The global recession has hit oil demand which has been contracting at a rate not seen since the early 1980s.
The oil price has tumbled too, down almost $100 a barrel from a record of more than $147 in July last year.
Prices have hovered in a $47-$54-range for the past four weeks, having moved up from a recent low of $32.40 in December.
OPEC has cut output by 4.2 million barrels per day since last September to try to prop up prices.
And a rally in equity markets this month on hopes the world economic outlook might be brightening has helped boost oil prices, despite its weak supply/demand fundamentals.

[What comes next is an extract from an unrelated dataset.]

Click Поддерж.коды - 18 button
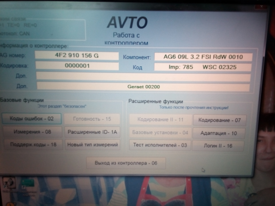The width and height of the screenshot is (275, 206). click(x=33, y=144)
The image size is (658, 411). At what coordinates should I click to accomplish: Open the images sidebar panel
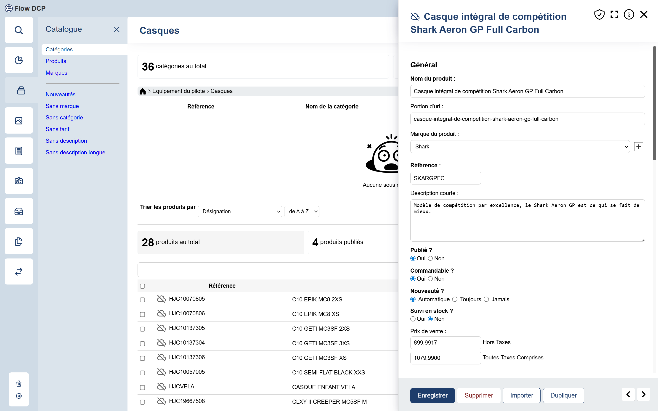tap(19, 120)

We still expect the U.S. stock market to be the intermediate price driver for most commodity complexes over the next few weeks, Edward Meir of MF Global said in a research note.
Earlier the Organization of the Petroleum Exporting Countries had added to the market's gloomy fundamentals with a prediction that world oil demand would fall by 1.37 million barrels per day in 2009.
This was more than OPEC's previous forecast for a fall of 1.01 million bpd.
In the coming months, the market is expected to remain under pressure from uncertainties in the economic outlook, demand deterioration and the substantial supply overhang, OPEC said.
Both the International Energy Agency and the U.S. government agency EIA have also just reduced their global demand forecasts.
In its monthly outlook released on Tuesday, the EIA cut its 2009 world oil demand forecast by 180,000 barrels per day to just over 84 million bpd.